# printer USB port question



## joannatitus (Mar 4, 2007)

Do you have to plug a printer into a certain port??? I installed my Lexmark x1270 All in One printer in one of my usb ports and it isn't working. I downloaded the driver for Vista, have uninstalled and reinstalled it, and I don't know what else to do. Any help???


----------



## bonk (Sep 8, 2005)

No any USB port should do.....usually the ports at the rear of the tower.....not the ones on the front (usually)


----------



## joannatitus (Mar 4, 2007)

Do you know any reasons why it wouldn't work? It is brand new, shows up as ready on my computer,and seems like it should work? When I go to printthe print screen shows upand I click "print" but it does nothing.


----------



## bonk (Sep 8, 2005)

Do you get another Icon on the taskbar when you try to print if so right click on it and see what it says

Also after you have tried to print something go to Control Panel and click on Printer & Faxes Icon see if the printer in there and right click it and set it as your default printer.


----------



## joannatitus (Mar 4, 2007)

I got my printer installed- FINALLY, but when Itry to open the lexmark all in one center I get a windows error message titled "lxczaioex.exe- Entry Point Not Found" and it says inside The procedure entry point- [email protected]@@[email protected]@XZ could not be located in the dynamic link library lxczutil.dll" After that I get a message saying "AIOC exe has stopped working-A problem caused the program to stop working correctly. Windows will close the program and notify you if there is a solution to the problem." I can print now but I can't use the other features of my all in one.


----------



## bonk (Sep 8, 2005)

Sounds like a driver problem

Try the driver here use the for Windows Vista or what ever your O/S is.
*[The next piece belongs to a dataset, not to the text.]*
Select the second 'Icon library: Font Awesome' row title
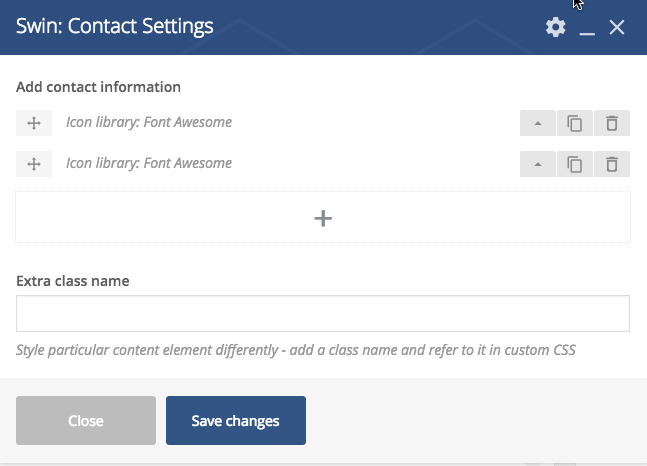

http://downloads.lexmark.com/cgi-pe...lexmark.com/cgi-perl/downloads.cgi&&req=:::::


----------



## joannatitus (Mar 4, 2007)

That is where I downloaded my driver from. I uninstalled my printer, unplugged it from the usb port, downloaded and installed it, and followed the instructions from there. It installed fine,that was my only problem.


----------



## verliefdmeiske (May 9, 2007)

I have the same problem, did you find a solution already? Please let me know, I need my scanner 

tnxMarieke


----------



## linuxluver (Jun 21, 2007)

I have the same problem with Vista. I bought a Brother HL-2040 printer and downloaded the Vista 32-bit drivers. I installed it on my Acer laptop, followed the instructions to the letter and the printer won't work. For some reason, it thinks its on LPT1 in the PORTS page of the printer properties....and the list doesn't include any USB ports. Only LPT, COM, IR and file printing. So unless I can getVista to see USB ports with my printer.....I can't print to it. I called Brother support. We went back to the beginning, went through the whole process againt, step by step....same result. The uy was affled and said it wasn't the first time he had seen this with Vista. I can say the same. My cellphone claims to have drivers for Vista....but they don't work. I bought the MS Wireless Desktop 1000 - and it had the same issues.....supposedly "Vista Certified".....but wouldn't work. The MS Tech tried all his tricks over the phone....nope...so I took it back. Yet the USB ports work just fine with My Sony digital camera, Palm handheld and MS Webcam.....

Vista = CRAP. I'm SO sorry I didn't spend the extra money to a laptop with XP pre-installed. I've wasted literally DAYS trying to get stuff that is suppsedly "Vista Certfied" to work with Vista.


----------



## jgarland74 (Aug 9, 2007)

I am having the same issue with my Lexmark. I bought the x1270 at the end of March of this year. It started acting weird the end of June. I called in July they sent me a new printer. Since I received the new printer it won't install the proper drivers. I have spent 4 hours on the phone with what is suppose to be tech support. I don't know what to do. I now keep getting The procedure entry point [email protected]@@[email protected]@XZ could not be located in the dynamic link library lxczutil.dll. as an error. I can't open my all in one center. I can print, but I can't access my scaner. Any one can help it would be great. I don't have vista!


----------



## alwayssusie (Nov 9, 2007)

Lexmark printers are the worst but I have found a way to use my scanner with Vista. You can use Windows Photo Gallery to scan even though it saves everything like it is a photo which hogs your hard drive space. The first few months I used Vista the downloaded software did work for the all-in-one-center but suddenly quit working...when reinstalled and even redownloaded same software the AIOC never worked again. Go figure!  At least this is a way to use your scanner.


----------



## Rich-M (May 3, 2006)

You know this kind of thing just blows my mind. I have a Brother 2040. I installed the Xp drivers in Vista and it works perfectly on 2 Vista desktops through a print server. I don't get it! Then I right click the 2040 printer on this computer and I see an option for a usb port.


----------